PAGE TEXT
•••••
There’s a good chance you’ll end up relying pretty heavily on Social Security in retirement. This holds true even if you bring some savings with you into retirement.
The reality is that many seniors wind up spending more than anticipated once their careers come to an end. Part of the reason boils down to healthcare costs. Not only do medical issues tend to arise as people age, but Medicare costs have been climbing steadily, making it harder for seniors to keep up.
Also, it costs money to stay busy and content in the absence of having a job. And so having a higher Social Security benefit could spell the difference between getting to enjoy retirement or winding up bored and restless.
It’s for this reason that it pays to do whatever you can to snag as generous a monthly benefit as possible. And one simple move could help you avoid a needless reduction in your Social Security income.
Make sure your earnings history is accurate
The amount of money you’re entitled to in Social Security isn’t just arbitrary. Rather, it’s based on your personal wage history — specifically, the amount of money you earn during your 35 highest-paid years in the labor force.
•••••
EXERCISE INSTRUCTIONS
a) Summarize the passage on Social Security in two sentences.
b) Copy from the passage on Social Security the stretch from "The reality is" through "to keep up.".

AVAILABLE DATA
•••••
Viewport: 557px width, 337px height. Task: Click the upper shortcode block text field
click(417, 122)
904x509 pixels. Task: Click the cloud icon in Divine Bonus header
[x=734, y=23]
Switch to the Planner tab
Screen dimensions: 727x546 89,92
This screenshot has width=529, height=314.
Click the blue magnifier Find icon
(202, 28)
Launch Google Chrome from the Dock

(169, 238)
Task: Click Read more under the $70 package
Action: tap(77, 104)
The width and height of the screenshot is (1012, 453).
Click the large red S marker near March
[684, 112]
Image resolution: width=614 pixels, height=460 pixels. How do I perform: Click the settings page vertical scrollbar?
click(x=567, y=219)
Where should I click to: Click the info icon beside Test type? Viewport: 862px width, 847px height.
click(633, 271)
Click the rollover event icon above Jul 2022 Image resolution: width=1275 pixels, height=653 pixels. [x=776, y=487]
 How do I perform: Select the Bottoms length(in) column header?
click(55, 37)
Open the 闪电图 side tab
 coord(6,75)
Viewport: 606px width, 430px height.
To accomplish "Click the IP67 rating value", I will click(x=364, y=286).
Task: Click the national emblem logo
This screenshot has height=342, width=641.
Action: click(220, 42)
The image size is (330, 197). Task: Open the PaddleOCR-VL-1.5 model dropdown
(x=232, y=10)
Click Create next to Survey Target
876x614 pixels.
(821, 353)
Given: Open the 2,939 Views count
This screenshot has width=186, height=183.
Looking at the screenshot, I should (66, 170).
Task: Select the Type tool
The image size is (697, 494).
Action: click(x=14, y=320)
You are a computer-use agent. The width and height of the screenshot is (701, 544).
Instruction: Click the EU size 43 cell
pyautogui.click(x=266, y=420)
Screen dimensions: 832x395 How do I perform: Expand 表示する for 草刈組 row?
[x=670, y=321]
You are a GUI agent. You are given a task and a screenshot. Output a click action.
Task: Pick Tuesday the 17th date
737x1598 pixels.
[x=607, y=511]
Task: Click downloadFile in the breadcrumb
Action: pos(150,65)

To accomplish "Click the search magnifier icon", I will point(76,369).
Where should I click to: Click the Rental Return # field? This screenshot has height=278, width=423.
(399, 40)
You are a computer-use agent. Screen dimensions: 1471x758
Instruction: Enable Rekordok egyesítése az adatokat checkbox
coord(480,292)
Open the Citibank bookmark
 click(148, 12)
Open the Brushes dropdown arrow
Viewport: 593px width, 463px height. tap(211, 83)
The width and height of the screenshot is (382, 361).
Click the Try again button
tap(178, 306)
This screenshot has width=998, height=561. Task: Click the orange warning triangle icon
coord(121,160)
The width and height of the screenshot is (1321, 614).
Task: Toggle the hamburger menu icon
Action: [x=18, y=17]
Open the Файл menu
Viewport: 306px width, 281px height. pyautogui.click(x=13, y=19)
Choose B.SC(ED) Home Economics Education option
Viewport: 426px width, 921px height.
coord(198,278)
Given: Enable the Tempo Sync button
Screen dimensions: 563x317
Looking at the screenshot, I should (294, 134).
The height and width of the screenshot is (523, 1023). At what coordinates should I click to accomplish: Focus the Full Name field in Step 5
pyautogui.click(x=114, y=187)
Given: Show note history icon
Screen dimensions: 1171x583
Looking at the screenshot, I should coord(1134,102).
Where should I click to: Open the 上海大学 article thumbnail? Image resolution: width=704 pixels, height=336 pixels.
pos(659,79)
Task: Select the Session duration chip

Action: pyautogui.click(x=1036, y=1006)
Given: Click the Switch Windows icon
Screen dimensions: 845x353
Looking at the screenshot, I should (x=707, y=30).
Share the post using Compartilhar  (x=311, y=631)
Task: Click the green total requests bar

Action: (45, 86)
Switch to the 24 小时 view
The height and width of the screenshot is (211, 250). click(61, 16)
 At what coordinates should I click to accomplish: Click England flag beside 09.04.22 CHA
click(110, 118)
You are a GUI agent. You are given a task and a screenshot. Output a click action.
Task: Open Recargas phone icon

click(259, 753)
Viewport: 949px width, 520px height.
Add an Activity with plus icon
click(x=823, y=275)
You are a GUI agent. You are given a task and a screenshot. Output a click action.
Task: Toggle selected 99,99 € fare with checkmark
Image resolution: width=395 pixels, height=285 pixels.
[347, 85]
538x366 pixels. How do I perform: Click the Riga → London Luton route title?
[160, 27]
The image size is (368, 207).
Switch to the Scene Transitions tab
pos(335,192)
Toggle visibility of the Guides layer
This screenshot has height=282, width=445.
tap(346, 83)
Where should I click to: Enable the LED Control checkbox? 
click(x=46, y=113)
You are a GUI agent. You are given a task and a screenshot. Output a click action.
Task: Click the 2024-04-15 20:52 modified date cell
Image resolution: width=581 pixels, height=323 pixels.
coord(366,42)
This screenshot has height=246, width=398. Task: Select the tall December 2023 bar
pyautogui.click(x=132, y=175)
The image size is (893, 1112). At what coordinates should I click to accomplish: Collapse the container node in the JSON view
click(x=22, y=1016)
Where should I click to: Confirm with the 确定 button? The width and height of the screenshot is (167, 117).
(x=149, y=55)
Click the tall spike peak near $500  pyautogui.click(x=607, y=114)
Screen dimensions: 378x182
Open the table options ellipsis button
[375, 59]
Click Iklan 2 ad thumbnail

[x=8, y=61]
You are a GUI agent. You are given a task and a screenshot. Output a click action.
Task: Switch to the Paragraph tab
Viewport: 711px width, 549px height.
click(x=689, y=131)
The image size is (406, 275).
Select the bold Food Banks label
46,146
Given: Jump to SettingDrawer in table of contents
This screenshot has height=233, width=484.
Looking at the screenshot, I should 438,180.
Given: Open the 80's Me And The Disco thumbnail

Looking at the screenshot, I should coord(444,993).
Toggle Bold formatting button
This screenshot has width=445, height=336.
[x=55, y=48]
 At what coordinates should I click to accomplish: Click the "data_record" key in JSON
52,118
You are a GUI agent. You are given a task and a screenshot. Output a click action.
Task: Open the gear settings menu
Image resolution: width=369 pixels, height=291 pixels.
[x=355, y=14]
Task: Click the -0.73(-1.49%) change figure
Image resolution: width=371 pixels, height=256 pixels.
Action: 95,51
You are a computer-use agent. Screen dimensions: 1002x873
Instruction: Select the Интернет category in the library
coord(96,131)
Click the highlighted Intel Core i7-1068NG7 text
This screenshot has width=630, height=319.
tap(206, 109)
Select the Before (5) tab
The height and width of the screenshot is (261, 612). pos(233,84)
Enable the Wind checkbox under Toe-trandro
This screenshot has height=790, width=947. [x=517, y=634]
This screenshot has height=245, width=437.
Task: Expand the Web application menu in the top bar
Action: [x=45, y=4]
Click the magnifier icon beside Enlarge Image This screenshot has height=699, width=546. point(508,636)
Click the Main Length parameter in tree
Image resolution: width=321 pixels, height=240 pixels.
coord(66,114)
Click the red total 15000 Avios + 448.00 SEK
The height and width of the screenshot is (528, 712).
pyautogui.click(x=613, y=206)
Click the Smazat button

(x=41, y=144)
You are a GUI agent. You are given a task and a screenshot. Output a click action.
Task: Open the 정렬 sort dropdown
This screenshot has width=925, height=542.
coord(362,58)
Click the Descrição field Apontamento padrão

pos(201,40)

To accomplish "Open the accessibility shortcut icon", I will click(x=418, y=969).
•••••
SOLUTIONS TO EACH TASK
a) Many retirees rely heavily on Social Security even when they have savings, and their spending often runs higher than expected because of healthcare and rising Medicare costs as well as the cost of staying busy without a job, so it pays to secure as generous a monthly benefit as possible. One simple move that can help avoid a needless reduction is making sure your earnings history is accurate, because the benefit is based on what you earn during your 35 highest-paid years in the labor force.

b)
The reality is that many seniors wind up spending more than anticipated once their careers come to an end. Part of the reason boils down to healthcare costs. Not only do medical issues tend to arise as people age, but Medicare costs have been climbing steadily, making it harder for seniors to keep up.